#### Data shown ####
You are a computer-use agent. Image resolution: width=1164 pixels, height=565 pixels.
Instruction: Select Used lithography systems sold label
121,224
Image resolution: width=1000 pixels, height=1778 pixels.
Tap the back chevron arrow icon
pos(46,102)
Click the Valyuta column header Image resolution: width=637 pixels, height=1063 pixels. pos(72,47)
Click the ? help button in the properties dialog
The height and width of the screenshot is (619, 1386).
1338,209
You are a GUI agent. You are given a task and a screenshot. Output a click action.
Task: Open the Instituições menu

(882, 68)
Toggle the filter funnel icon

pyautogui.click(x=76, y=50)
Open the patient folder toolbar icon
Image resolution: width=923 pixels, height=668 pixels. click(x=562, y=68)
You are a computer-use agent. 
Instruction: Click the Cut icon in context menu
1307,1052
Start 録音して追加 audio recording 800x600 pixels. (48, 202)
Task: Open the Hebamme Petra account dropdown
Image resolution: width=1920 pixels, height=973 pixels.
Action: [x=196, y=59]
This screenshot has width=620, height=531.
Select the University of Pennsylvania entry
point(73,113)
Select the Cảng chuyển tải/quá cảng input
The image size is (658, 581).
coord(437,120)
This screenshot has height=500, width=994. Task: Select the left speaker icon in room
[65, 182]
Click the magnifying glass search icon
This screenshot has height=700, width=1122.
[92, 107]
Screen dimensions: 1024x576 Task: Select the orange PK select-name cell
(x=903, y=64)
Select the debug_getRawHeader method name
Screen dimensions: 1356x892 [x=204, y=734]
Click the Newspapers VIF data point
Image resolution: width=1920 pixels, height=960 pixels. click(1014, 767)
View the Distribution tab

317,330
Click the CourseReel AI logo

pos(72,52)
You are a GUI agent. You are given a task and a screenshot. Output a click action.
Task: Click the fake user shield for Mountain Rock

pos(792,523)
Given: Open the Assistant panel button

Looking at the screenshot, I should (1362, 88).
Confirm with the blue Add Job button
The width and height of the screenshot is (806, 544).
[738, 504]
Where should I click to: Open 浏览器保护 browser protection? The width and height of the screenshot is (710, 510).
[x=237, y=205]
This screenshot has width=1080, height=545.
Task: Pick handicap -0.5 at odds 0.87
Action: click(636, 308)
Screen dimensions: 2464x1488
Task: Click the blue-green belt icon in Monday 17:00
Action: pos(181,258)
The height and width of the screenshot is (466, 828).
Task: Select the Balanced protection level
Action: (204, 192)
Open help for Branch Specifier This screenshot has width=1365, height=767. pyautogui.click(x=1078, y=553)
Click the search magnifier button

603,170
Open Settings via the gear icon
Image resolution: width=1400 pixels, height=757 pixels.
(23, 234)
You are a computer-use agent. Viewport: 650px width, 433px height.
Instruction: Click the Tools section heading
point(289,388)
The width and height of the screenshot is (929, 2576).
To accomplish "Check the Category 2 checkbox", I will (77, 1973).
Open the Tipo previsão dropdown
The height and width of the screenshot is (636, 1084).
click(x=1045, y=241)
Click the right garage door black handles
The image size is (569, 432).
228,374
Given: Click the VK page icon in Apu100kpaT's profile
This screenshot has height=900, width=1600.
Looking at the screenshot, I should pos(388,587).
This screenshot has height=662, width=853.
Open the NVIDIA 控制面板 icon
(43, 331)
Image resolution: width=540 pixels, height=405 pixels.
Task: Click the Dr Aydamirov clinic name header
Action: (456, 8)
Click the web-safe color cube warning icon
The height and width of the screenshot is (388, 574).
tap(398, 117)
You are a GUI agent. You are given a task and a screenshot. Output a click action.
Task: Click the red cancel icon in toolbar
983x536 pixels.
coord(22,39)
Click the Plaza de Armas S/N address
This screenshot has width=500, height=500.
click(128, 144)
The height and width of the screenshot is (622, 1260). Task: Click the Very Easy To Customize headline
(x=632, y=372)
####
What this task involves
Set the entries above down once more, exactly as they stand.

Response
You are a computer-use agent. Image resolution: width=1164 pixels, height=565 pixels.
Instruction: Select Used lithography systems sold label
121,224
Image resolution: width=1000 pixels, height=1778 pixels.
Tap the back chevron arrow icon
pos(46,102)
Click the Valyuta column header Image resolution: width=637 pixels, height=1063 pixels. pos(72,47)
Click the ? help button in the properties dialog
The height and width of the screenshot is (619, 1386).
1338,209
You are a GUI agent. You are given a task and a screenshot. Output a click action.
Task: Open the Instituições menu

(882, 68)
Toggle the filter funnel icon

pyautogui.click(x=76, y=50)
Open the patient folder toolbar icon
Image resolution: width=923 pixels, height=668 pixels. click(x=562, y=68)
You are a computer-use agent. 
Instruction: Click the Cut icon in context menu
1307,1052
Start 録音して追加 audio recording 800x600 pixels. (48, 202)
Task: Open the Hebamme Petra account dropdown
Image resolution: width=1920 pixels, height=973 pixels.
Action: [x=196, y=59]
This screenshot has width=620, height=531.
Select the University of Pennsylvania entry
point(73,113)
Select the Cảng chuyển tải/quá cảng input
The image size is (658, 581).
coord(437,120)
This screenshot has height=500, width=994. Task: Select the left speaker icon in room
[65, 182]
Click the magnifying glass search icon
This screenshot has height=700, width=1122.
[92, 107]
Screen dimensions: 1024x576 Task: Select the orange PK select-name cell
(x=903, y=64)
Select the debug_getRawHeader method name
Screen dimensions: 1356x892 [x=204, y=734]
Click the Newspapers VIF data point
Image resolution: width=1920 pixels, height=960 pixels. click(1014, 767)
View the Distribution tab

317,330
Click the CourseReel AI logo

pos(72,52)
You are a GUI agent. You are given a task and a screenshot. Output a click action.
Task: Click the fake user shield for Mountain Rock

pos(792,523)
Given: Open the Assistant panel button

Looking at the screenshot, I should (1362, 88).
Confirm with the blue Add Job button
The width and height of the screenshot is (806, 544).
[738, 504]
Where should I click to: Open 浏览器保护 browser protection? The width and height of the screenshot is (710, 510).
[x=237, y=205]
This screenshot has width=1080, height=545.
Task: Pick handicap -0.5 at odds 0.87
Action: click(636, 308)
Screen dimensions: 2464x1488
Task: Click the blue-green belt icon in Monday 17:00
Action: pos(181,258)
The height and width of the screenshot is (466, 828).
Task: Select the Balanced protection level
Action: (204, 192)
Open help for Branch Specifier This screenshot has width=1365, height=767. pyautogui.click(x=1078, y=553)
Click the search magnifier button

603,170
Open Settings via the gear icon
Image resolution: width=1400 pixels, height=757 pixels.
(23, 234)
You are a computer-use agent. Viewport: 650px width, 433px height.
Instruction: Click the Tools section heading
point(289,388)
The width and height of the screenshot is (929, 2576).
To accomplish "Check the Category 2 checkbox", I will (77, 1973).
Open the Tipo previsão dropdown
The height and width of the screenshot is (636, 1084).
click(x=1045, y=241)
Click the right garage door black handles
The image size is (569, 432).
228,374
Given: Click the VK page icon in Apu100kpaT's profile
This screenshot has height=900, width=1600.
Looking at the screenshot, I should pos(388,587).
This screenshot has height=662, width=853.
Open the NVIDIA 控制面板 icon
(43, 331)
Image resolution: width=540 pixels, height=405 pixels.
Task: Click the Dr Aydamirov clinic name header
Action: (456, 8)
Click the web-safe color cube warning icon
The height and width of the screenshot is (388, 574).
tap(398, 117)
You are a GUI agent. You are given a task and a screenshot. Output a click action.
Task: Click the red cancel icon in toolbar
983x536 pixels.
coord(22,39)
Click the Plaza de Armas S/N address
This screenshot has width=500, height=500.
click(128, 144)
The height and width of the screenshot is (622, 1260). Task: Click the Very Easy To Customize headline
(x=632, y=372)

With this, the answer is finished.